Two Suspects Questioned In Beating That Left Logan Square Teen In Coma

Report: Boy, 14, Left In A Coma After Being Mistaken For Gang Rival Member

Two "persons of interest" are in police custody and are being questioned in the beating of a 14-year-old boy in Chicago's Logan Square neighborhood that left him in a coma.

Brian DeLeon, a freshman at Phoenix Marine Academy, had reportedly been studying with his girlfriend last Tuesday night, Sept. 13, before he was hit in the head with a "bat or sledgehammer" in the 2900 block of West Bloomingdale Avenue during his walk home. DeLeon's wound was so substantial, police initially believed the boy had been shot when they found him sprawled on a sidewalk.

Sources told the Chicago Tribune Tuesday that members of the Maniac Latin Disciples brutally attacked DeLeon because they thought he belonged to the Spanish Cobras, a rival gang. Police, friends and family have all maintained that the boy was not in a gang.

(Scroll down to watch a video report on the attack., including reaction from the victim's family.)

The Chicago Tribune reports that DeLeon was taken to Children's Memorial Hospital, where he underwent surgeries to his brain.

DeLeon remains in a coma. His alma mater's principal, Harry Randell, at Yates Elementary, described the attack as "a devastating thing for us" and told NBC Chicago DeLeon is "one of our family members."

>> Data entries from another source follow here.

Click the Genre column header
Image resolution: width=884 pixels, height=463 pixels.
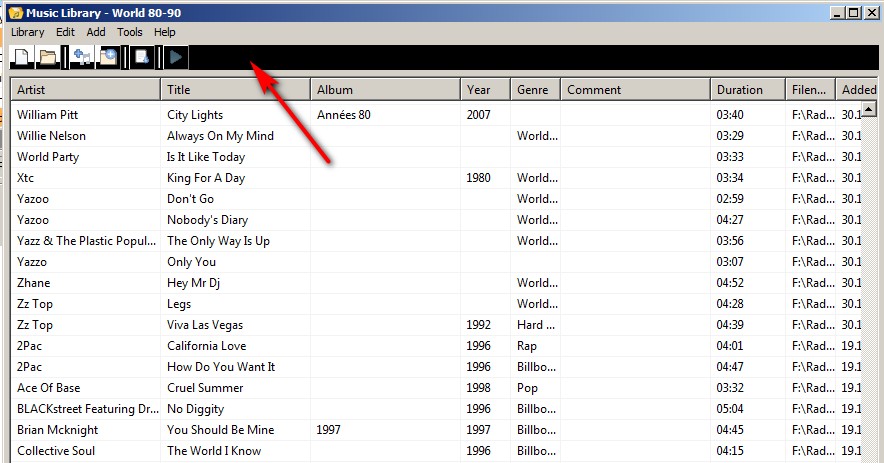click(x=535, y=90)
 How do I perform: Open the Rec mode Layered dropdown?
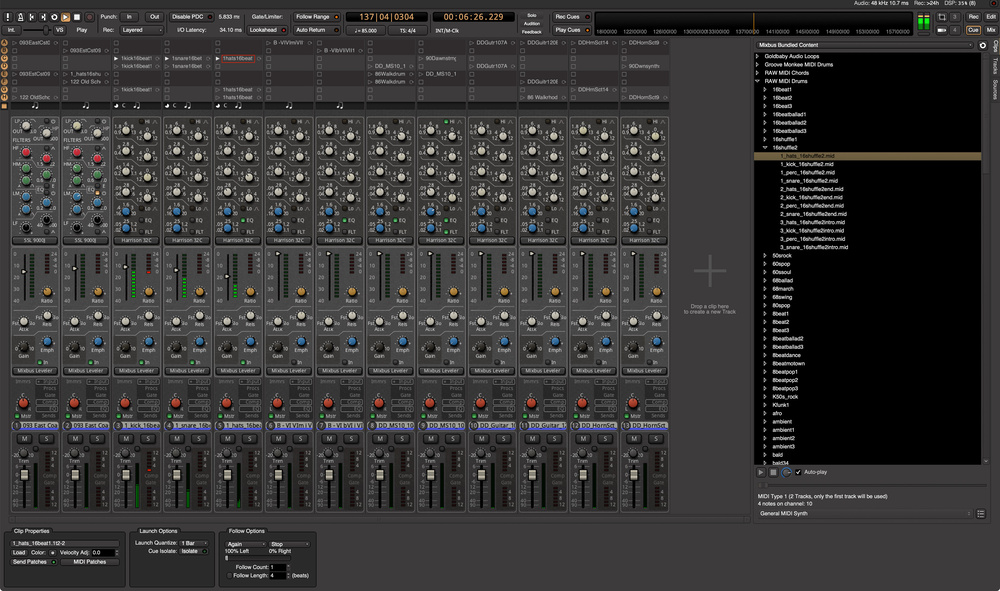click(x=140, y=30)
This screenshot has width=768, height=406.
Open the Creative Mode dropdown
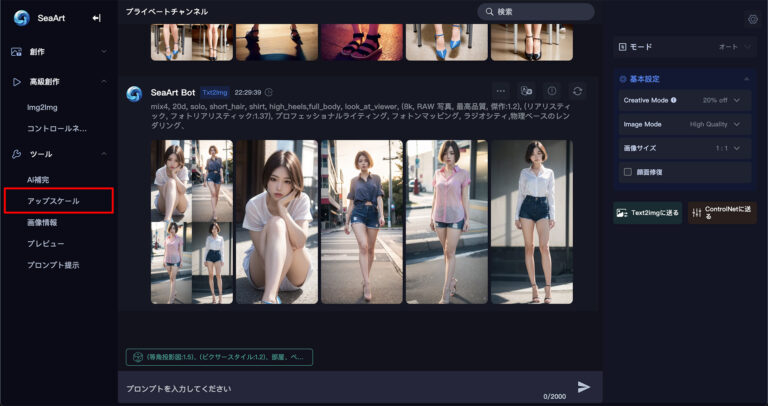(x=722, y=100)
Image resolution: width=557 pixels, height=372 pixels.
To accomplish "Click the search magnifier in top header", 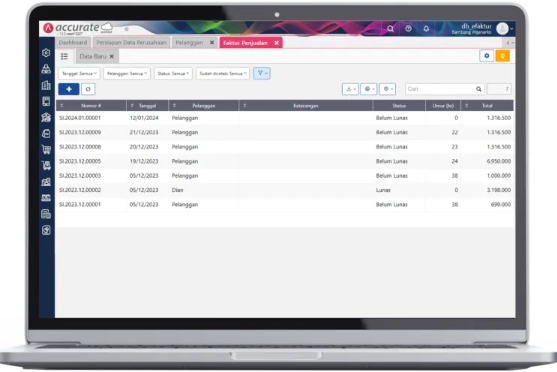I will [x=390, y=29].
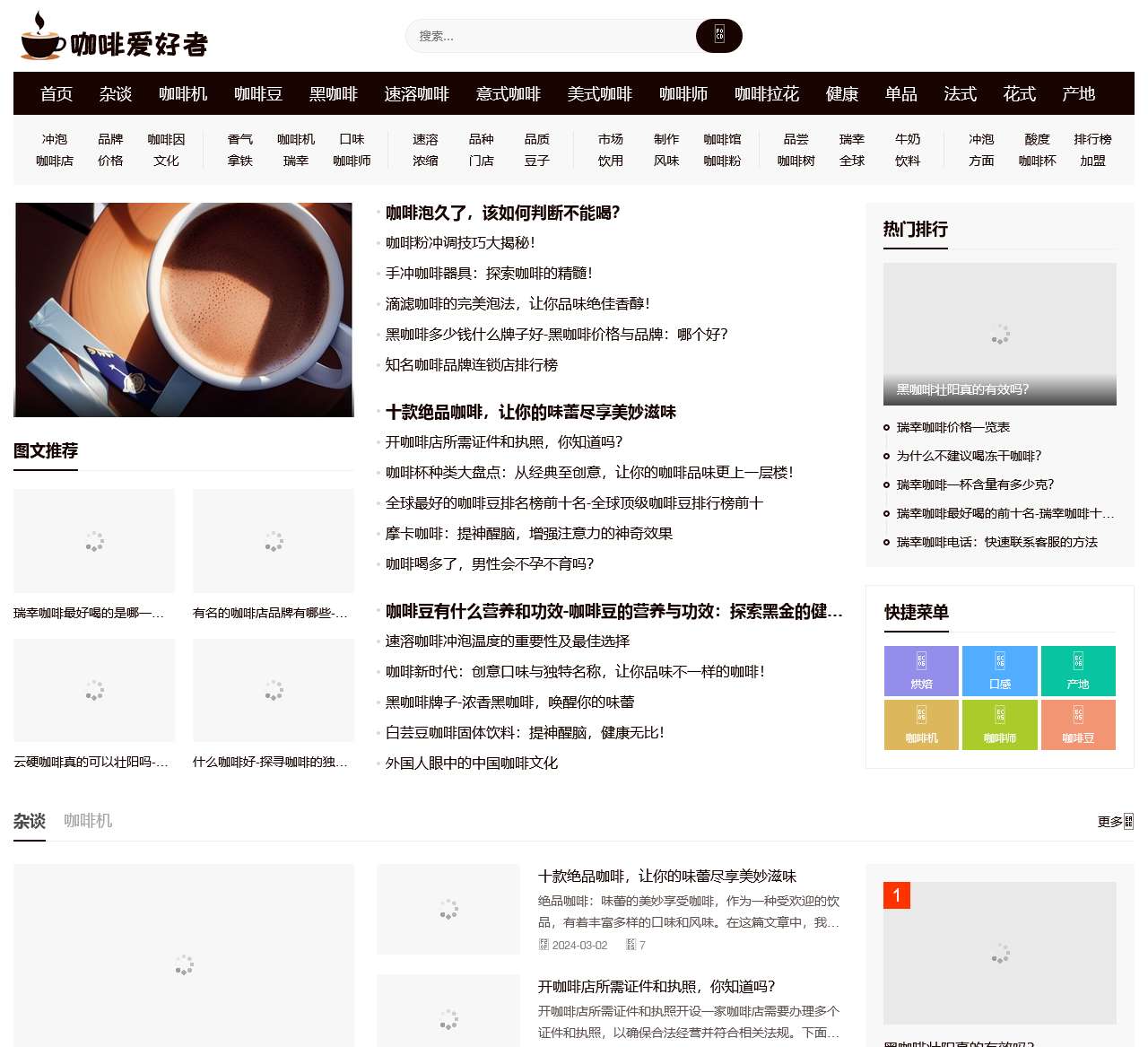Click the round search button icon

tap(718, 36)
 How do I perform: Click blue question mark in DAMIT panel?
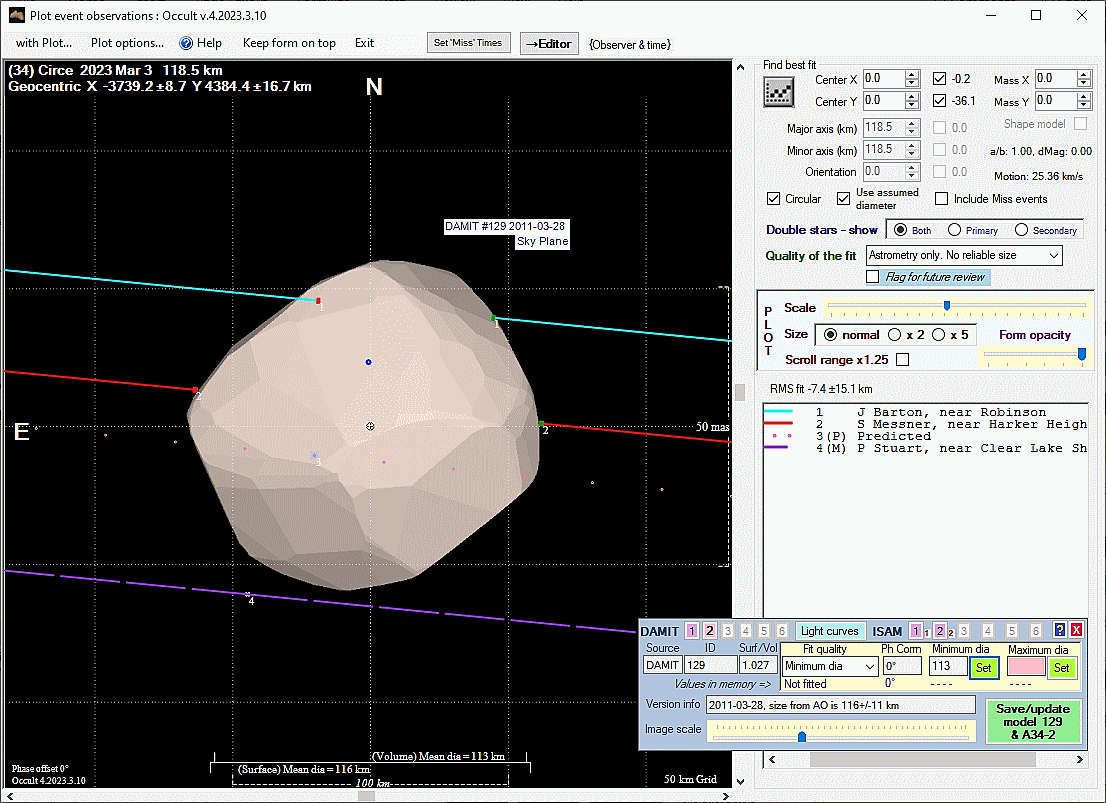tap(1060, 630)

Residents of the area where DeLeon was found have said that gang presence has picked up in the neighborhood, and sources told the Tribune DeLeon was simply at the wrong place at the wrong time. Police were hopeful last week that a surveillance camera near Mozart Drive and Cortland Street may have captured the attack's perpetrator or perpetrators leaving the scene.